Exercise details
Copy the data below word for word, from first line to last.

Materials provided
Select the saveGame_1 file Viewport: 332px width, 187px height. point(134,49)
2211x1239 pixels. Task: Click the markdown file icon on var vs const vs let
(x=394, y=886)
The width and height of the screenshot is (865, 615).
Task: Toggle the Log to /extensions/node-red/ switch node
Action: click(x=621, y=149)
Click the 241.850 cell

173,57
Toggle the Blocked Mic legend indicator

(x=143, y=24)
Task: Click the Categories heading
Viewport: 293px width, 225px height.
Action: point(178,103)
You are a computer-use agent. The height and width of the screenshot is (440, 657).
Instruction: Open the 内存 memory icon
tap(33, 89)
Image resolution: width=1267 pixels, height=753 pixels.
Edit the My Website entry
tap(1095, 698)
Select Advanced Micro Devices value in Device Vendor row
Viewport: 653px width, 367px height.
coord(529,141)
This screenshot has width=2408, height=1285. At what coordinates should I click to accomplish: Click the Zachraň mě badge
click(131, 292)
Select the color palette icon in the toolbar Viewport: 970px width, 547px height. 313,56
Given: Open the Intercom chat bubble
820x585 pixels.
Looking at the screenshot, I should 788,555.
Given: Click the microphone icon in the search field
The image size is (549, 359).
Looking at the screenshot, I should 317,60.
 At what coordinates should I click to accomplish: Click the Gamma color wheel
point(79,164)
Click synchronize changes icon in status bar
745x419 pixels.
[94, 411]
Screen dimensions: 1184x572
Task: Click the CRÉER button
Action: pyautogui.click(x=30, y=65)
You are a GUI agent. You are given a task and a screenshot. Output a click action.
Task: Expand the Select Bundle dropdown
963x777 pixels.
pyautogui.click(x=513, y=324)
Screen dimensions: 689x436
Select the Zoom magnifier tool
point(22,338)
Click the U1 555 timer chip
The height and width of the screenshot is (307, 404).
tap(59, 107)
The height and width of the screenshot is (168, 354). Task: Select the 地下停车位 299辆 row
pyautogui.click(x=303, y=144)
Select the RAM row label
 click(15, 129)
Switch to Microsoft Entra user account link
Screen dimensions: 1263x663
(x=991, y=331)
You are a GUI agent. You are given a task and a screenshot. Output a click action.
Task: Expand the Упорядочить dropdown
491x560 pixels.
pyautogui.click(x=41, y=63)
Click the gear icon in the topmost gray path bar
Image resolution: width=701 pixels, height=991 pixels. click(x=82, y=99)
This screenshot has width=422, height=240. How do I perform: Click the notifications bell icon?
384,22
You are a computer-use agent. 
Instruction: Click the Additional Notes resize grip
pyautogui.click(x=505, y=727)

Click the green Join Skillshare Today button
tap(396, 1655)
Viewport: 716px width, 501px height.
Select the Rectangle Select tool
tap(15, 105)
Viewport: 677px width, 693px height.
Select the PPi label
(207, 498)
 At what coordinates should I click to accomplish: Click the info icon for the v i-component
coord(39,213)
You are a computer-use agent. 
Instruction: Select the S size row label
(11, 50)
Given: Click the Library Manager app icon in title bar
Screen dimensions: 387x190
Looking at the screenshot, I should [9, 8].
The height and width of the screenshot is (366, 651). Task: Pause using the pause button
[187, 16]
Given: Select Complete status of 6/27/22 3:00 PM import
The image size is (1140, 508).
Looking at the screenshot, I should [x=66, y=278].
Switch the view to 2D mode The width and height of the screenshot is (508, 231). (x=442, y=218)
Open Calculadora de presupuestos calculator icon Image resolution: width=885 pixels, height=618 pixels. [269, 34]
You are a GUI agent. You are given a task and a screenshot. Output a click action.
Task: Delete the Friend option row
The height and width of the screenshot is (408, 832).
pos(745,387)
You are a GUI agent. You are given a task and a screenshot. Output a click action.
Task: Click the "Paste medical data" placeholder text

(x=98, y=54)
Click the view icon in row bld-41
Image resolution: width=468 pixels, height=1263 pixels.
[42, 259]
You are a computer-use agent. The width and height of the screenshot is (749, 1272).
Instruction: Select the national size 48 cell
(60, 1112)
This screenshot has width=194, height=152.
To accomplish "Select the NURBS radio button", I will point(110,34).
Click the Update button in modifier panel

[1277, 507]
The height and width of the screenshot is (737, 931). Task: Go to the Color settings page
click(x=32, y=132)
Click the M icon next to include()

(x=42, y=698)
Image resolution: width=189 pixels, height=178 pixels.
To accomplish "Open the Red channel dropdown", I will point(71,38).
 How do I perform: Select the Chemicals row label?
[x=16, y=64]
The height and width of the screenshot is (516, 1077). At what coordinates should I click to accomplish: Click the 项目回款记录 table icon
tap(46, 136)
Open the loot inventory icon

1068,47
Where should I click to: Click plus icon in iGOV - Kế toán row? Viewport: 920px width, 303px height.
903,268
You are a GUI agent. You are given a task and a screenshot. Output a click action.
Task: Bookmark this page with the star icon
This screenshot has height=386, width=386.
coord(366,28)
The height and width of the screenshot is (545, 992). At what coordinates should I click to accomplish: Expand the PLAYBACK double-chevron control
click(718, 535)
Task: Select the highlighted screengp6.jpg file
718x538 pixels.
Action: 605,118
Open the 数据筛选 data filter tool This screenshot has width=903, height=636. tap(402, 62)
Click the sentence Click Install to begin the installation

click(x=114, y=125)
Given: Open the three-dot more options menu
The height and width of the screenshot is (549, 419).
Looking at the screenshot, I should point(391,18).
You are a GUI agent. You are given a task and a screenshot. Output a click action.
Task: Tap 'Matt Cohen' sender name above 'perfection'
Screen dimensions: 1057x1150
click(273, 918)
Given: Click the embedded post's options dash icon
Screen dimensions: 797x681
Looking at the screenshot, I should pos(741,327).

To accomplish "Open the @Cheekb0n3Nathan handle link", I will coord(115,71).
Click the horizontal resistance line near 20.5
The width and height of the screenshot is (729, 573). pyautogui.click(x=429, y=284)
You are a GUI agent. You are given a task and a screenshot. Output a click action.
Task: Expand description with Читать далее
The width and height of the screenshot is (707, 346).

Answer to this exercise
Select the saveGame_1 file Viewport: 332px width, 187px height. point(134,49)
2211x1239 pixels. Task: Click the markdown file icon on var vs const vs let
(x=394, y=886)
The width and height of the screenshot is (865, 615).
Task: Toggle the Log to /extensions/node-red/ switch node
Action: click(x=621, y=149)
Click the 241.850 cell

173,57
Toggle the Blocked Mic legend indicator

(x=143, y=24)
Task: Click the Categories heading
Viewport: 293px width, 225px height.
Action: point(178,103)
You are a computer-use agent. The height and width of the screenshot is (440, 657).
Instruction: Open the 内存 memory icon
tap(33, 89)
Image resolution: width=1267 pixels, height=753 pixels.
Edit the My Website entry
tap(1095, 698)
Select Advanced Micro Devices value in Device Vendor row
Viewport: 653px width, 367px height.
coord(529,141)
This screenshot has width=2408, height=1285. At what coordinates should I click to accomplish: Click the Zachraň mě badge
click(131, 292)
Select the color palette icon in the toolbar Viewport: 970px width, 547px height. 313,56
Given: Open the Intercom chat bubble
820x585 pixels.
Looking at the screenshot, I should 788,555.
Given: Click the microphone icon in the search field
The image size is (549, 359).
Looking at the screenshot, I should 317,60.
 At what coordinates should I click to accomplish: Click the Gamma color wheel
point(79,164)
Click synchronize changes icon in status bar
745x419 pixels.
[94, 411]
Screen dimensions: 1184x572
Task: Click the CRÉER button
Action: pyautogui.click(x=30, y=65)
You are a GUI agent. You are given a task and a screenshot. Output a click action.
Task: Expand the Select Bundle dropdown
963x777 pixels.
pyautogui.click(x=513, y=324)
Screen dimensions: 689x436
Select the Zoom magnifier tool
point(22,338)
Click the U1 555 timer chip
The height and width of the screenshot is (307, 404).
tap(59, 107)
The height and width of the screenshot is (168, 354). Task: Select the 地下停车位 299辆 row
pyautogui.click(x=303, y=144)
Select the RAM row label
 click(15, 129)
Switch to Microsoft Entra user account link
Screen dimensions: 1263x663
(x=991, y=331)
You are a GUI agent. You are given a task and a screenshot. Output a click action.
Task: Expand the Упорядочить dropdown
491x560 pixels.
pyautogui.click(x=41, y=63)
Click the gear icon in the topmost gray path bar
Image resolution: width=701 pixels, height=991 pixels. click(x=82, y=99)
This screenshot has width=422, height=240. How do I perform: Click the notifications bell icon?
384,22
You are a computer-use agent. 
Instruction: Click the Additional Notes resize grip
pyautogui.click(x=505, y=727)

Click the green Join Skillshare Today button
tap(396, 1655)
Viewport: 716px width, 501px height.
Select the Rectangle Select tool
tap(15, 105)
Viewport: 677px width, 693px height.
Select the PPi label
(207, 498)
 At what coordinates should I click to accomplish: Click the info icon for the v i-component
coord(39,213)
You are a computer-use agent. 
Instruction: Select the S size row label
(11, 50)
Given: Click the Library Manager app icon in title bar
Screen dimensions: 387x190
Looking at the screenshot, I should [9, 8].
The height and width of the screenshot is (366, 651). Task: Pause using the pause button
[187, 16]
Given: Select Complete status of 6/27/22 3:00 PM import
The image size is (1140, 508).
Looking at the screenshot, I should [x=66, y=278].
Switch the view to 2D mode The width and height of the screenshot is (508, 231). (x=442, y=218)
Open Calculadora de presupuestos calculator icon Image resolution: width=885 pixels, height=618 pixels. [269, 34]
You are a GUI agent. You are given a task and a screenshot. Output a click action.
Task: Delete the Friend option row
The height and width of the screenshot is (408, 832).
pos(745,387)
You are a GUI agent. You are given a task and a screenshot. Output a click action.
Task: Click the "Paste medical data" placeholder text

(x=98, y=54)
Click the view icon in row bld-41
Image resolution: width=468 pixels, height=1263 pixels.
[42, 259]
You are a computer-use agent. The width and height of the screenshot is (749, 1272).
Instruction: Select the national size 48 cell
(60, 1112)
This screenshot has width=194, height=152.
To accomplish "Select the NURBS radio button", I will point(110,34).
Click the Update button in modifier panel

[1277, 507]
The height and width of the screenshot is (737, 931). Task: Go to the Color settings page
click(x=32, y=132)
Click the M icon next to include()

(x=42, y=698)
Image resolution: width=189 pixels, height=178 pixels.
To accomplish "Open the Red channel dropdown", I will point(71,38).
 How do I perform: Select the Chemicals row label?
[x=16, y=64]
The height and width of the screenshot is (516, 1077). At what coordinates should I click to accomplish: Click the 项目回款记录 table icon
tap(46, 136)
Open the loot inventory icon

1068,47
Where should I click to: Click plus icon in iGOV - Kế toán row? Viewport: 920px width, 303px height.
903,268
You are a GUI agent. You are given a task and a screenshot. Output a click action.
Task: Bookmark this page with the star icon
This screenshot has height=386, width=386.
coord(366,28)
The height and width of the screenshot is (545, 992). At what coordinates should I click to accomplish: Expand the PLAYBACK double-chevron control
click(718, 535)
Task: Select the highlighted screengp6.jpg file
718x538 pixels.
Action: 605,118
Open the 数据筛选 data filter tool This screenshot has width=903, height=636. tap(402, 62)
Click the sentence Click Install to begin the installation

click(x=114, y=125)
Given: Open the three-dot more options menu
The height and width of the screenshot is (549, 419).
Looking at the screenshot, I should point(391,18).
You are a GUI agent. You are given a task and a screenshot. Output a click action.
Task: Tap 'Matt Cohen' sender name above 'perfection'
Screen dimensions: 1057x1150
click(273, 918)
Given: Click the embedded post's options dash icon
Screen dimensions: 797x681
Looking at the screenshot, I should pos(741,327).

To accomplish "Open the @Cheekb0n3Nathan handle link", I will coord(115,71).
Click the horizontal resistance line near 20.5
The width and height of the screenshot is (729, 573). pyautogui.click(x=429, y=284)
You are a GUI agent. You are given a task and a screenshot. Output a click action.
Task: Expand description with Читать далее
The width and height of the screenshot is (707, 346).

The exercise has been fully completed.